# Weekend in Belfast



## jsn (7 May 2009)

Can anyone recommend a nice hotel which is nicely priced also in Belfast City please. I have looked at the Fitzwilliam Hotel just looks great but a little expensive. Any info would be great....tnx


----------



## briancbyrne (7 May 2009)

try www.alpharooms.com
the  Europa which is slap bang in the city centre is often in here with great rates


----------



## runner (7 May 2009)

If you want something 'cheap and cheerful', we stayed a night in the Holiday Inn Express in University st last weekend for 75stg for double room including buffet breakfast and free on site parking included. Its 15mins walk from shopping city centre, but has very nice local facilities of coffee shops, restuarants and bars around the Queens area.
Rooms are clean and new a good size, and can take up to 4 people for that price I believe.


----------



## 26cb (7 May 2009)

The Malmaison....stayed there last week...£169 total for dinner bed and breakfast for 2...saturday night


----------



## Smashbox (7 May 2009)

Tara Lodge

http://www.taralodge.com/

Stayed there in March. B&B/Hotel type.


----------



## onway (7 May 2009)

Would recommend Benedicts - stayed there recently - £80 for double room including breakfast.Also ate in restaurant and food was lovely......


----------



## Cahir (8 May 2009)

Stayed in the Hilton a couple of weeks ago.  2 people, 1 night B&B for £62 from the Hilton website.  Very central.


----------



## so-crates (10 May 2009)

Personally I like to stay in the Radisson when I go to Belfast, lovely hotel, lovely staff, quiet area, while close to the city centre it is in the Gasworks (short walk along the river from the station) so it isn't the most central hotel (about the same distance walk as the Hilton). However you've given no price bracket - what sort of cost are you thinking of?


----------



## AgathaC (10 May 2009)

There are a couple of Premier Inns there, reasonably priced and well located.


----------



## pansyflower (10 May 2009)

I like Days Hotel, within walking distance of centre, free parking.


----------



## addob (11 May 2009)

Smashbox said:


> Tara Lodge
> 
> http://www.taralodge.com/
> 
> Stayed there in March. B&B/Hotel type.


 

I second that!


----------



## PaulPower (22 Jun 2009)

Any suggestions for a self catering break in Belfast midweek - its very difficult to find accommodation with self catering facilities in Belfast.. We have two small kids and a hotel is not feasible at the moment. Are there any hotels with self catering apartments in Belfast that can be recommended?


----------



## so-crates (22 Jun 2009)

Malone Lodge Hotel has self-catering apartments. Stayed there twice and thought them lovely.


----------



## helllohello (23 Jun 2009)

premier inn have great deals at the moment if you book 21 days in advance.
we got rooms booked for £58 for 2 people for 2 nights for the bank holiday weekend in august. great value


----------



## j26 (23 Jun 2009)

We stayed in the Holiday Inn in the city a few weeks ago - it's a lovely hotel and near some of nice restaurants in Shaftesbury Square (Speranza's in particular, if you like Italian)

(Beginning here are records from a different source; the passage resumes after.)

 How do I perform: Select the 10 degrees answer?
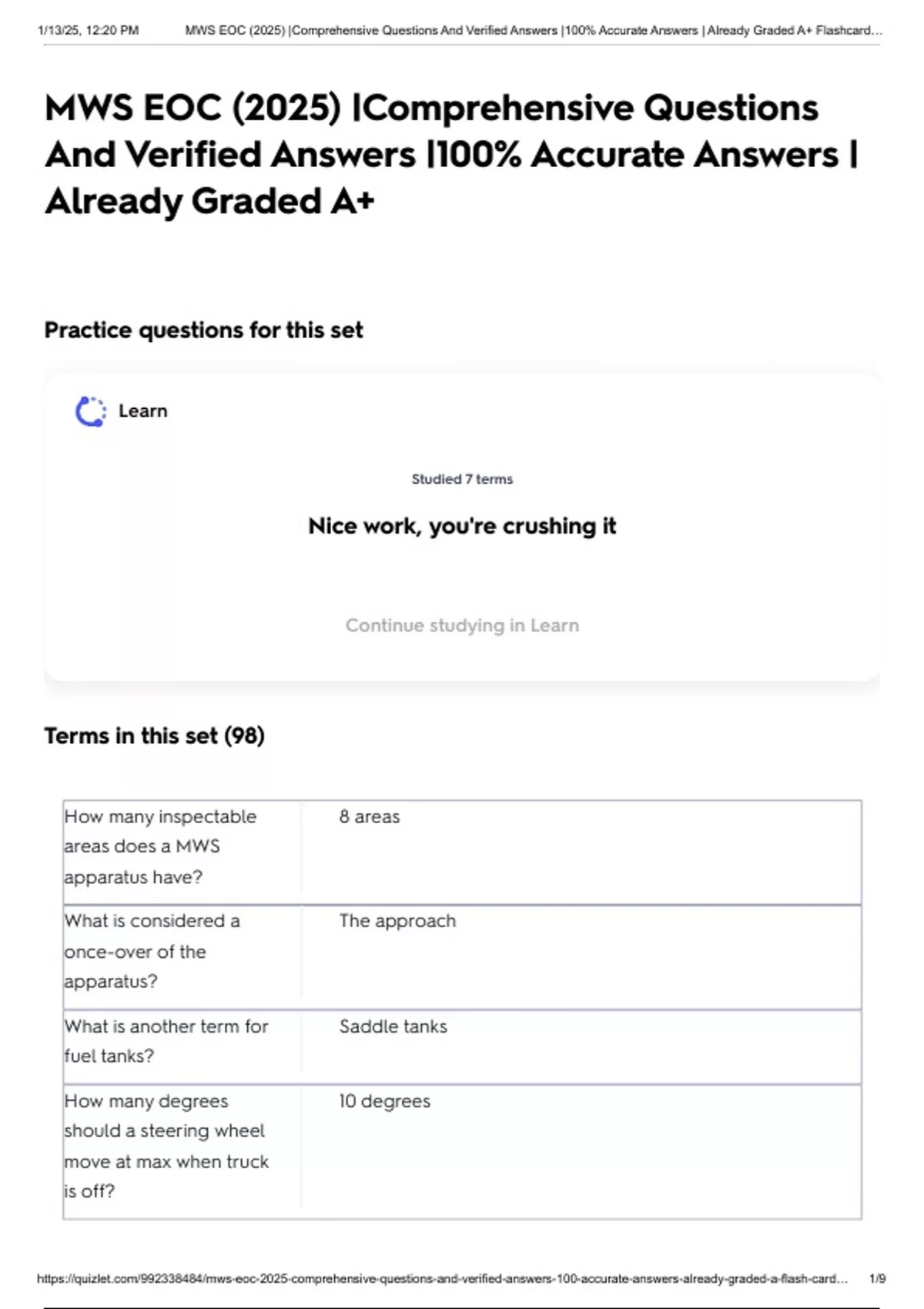(384, 1101)
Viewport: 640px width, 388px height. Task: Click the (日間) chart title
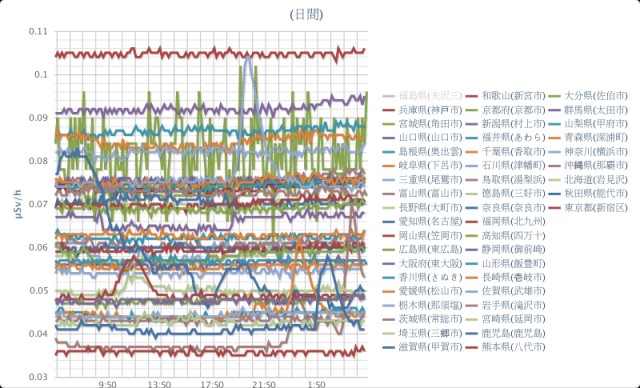307,15
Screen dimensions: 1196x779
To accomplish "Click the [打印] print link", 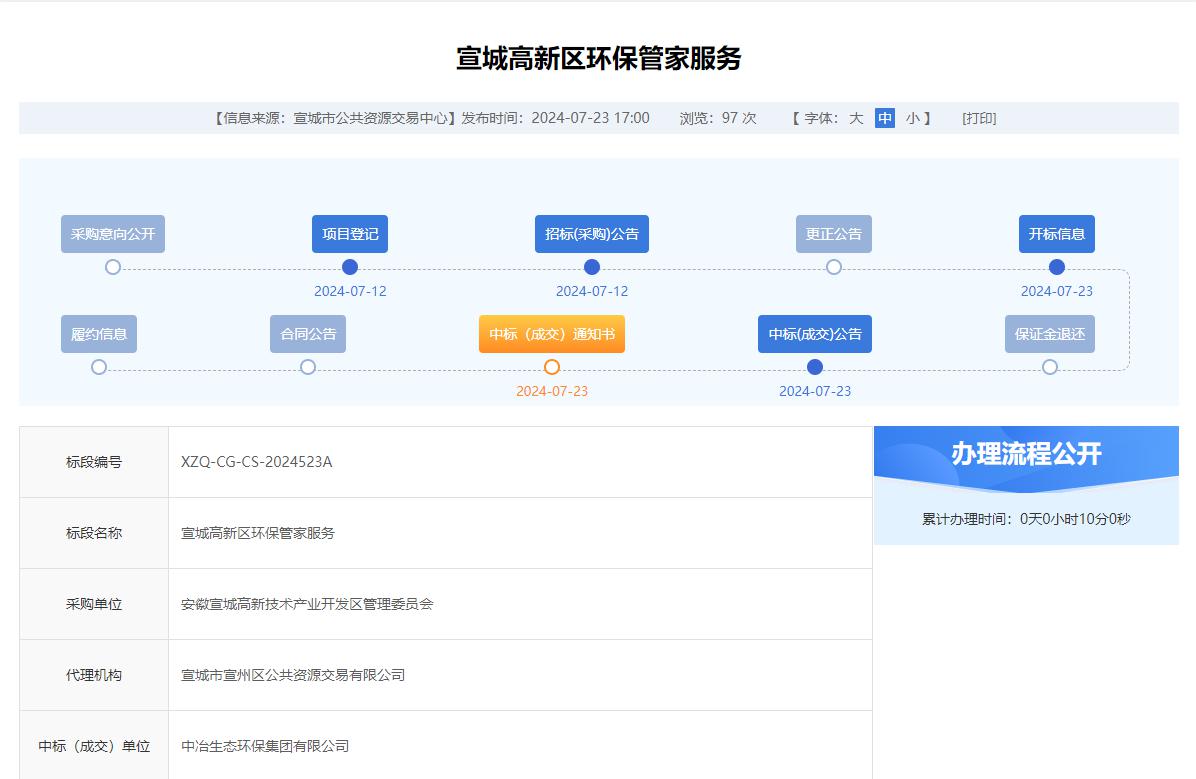I will [x=979, y=118].
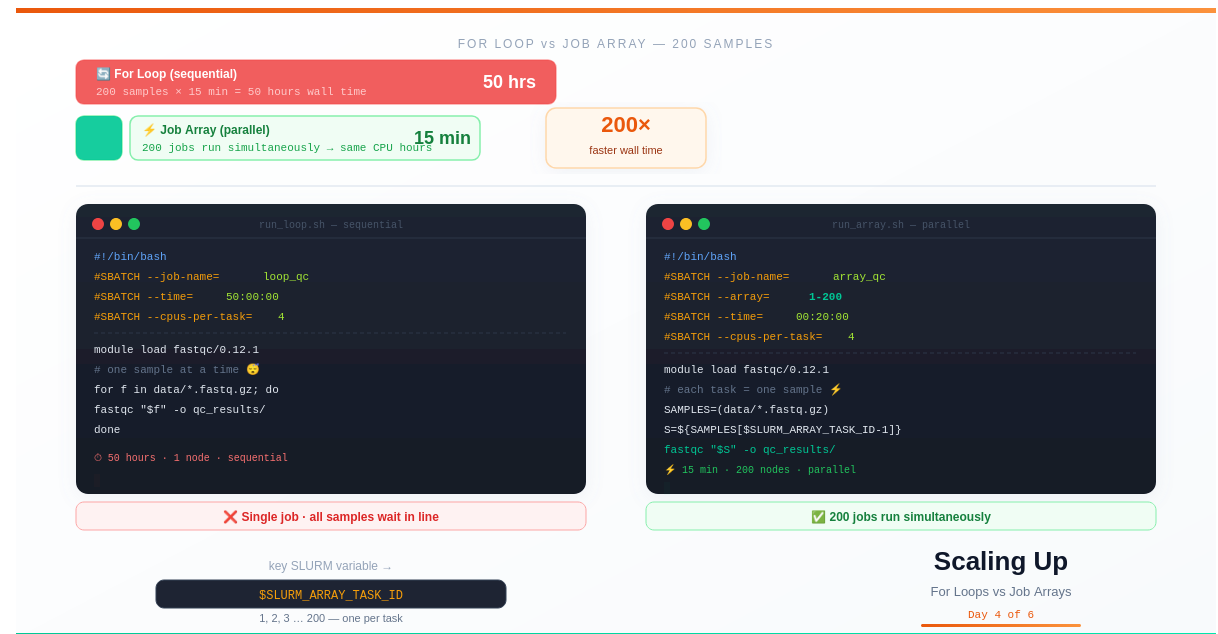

We also stayed in Days Hotel in January which is near the Holiday Inn, but it faces onto Sandy Row with all the Loyalist painted gables, so I didn't really feel as comfortable there.  It's a nice hotel though.

Both are great locations for getting about the city, both being only a few minutes from City Hall.  Holiday Inn is closer though.


----------



## markpb (23 Jun 2009)

pansyflower said:


> I like Days Hotel, within walking distance of centre, free parking.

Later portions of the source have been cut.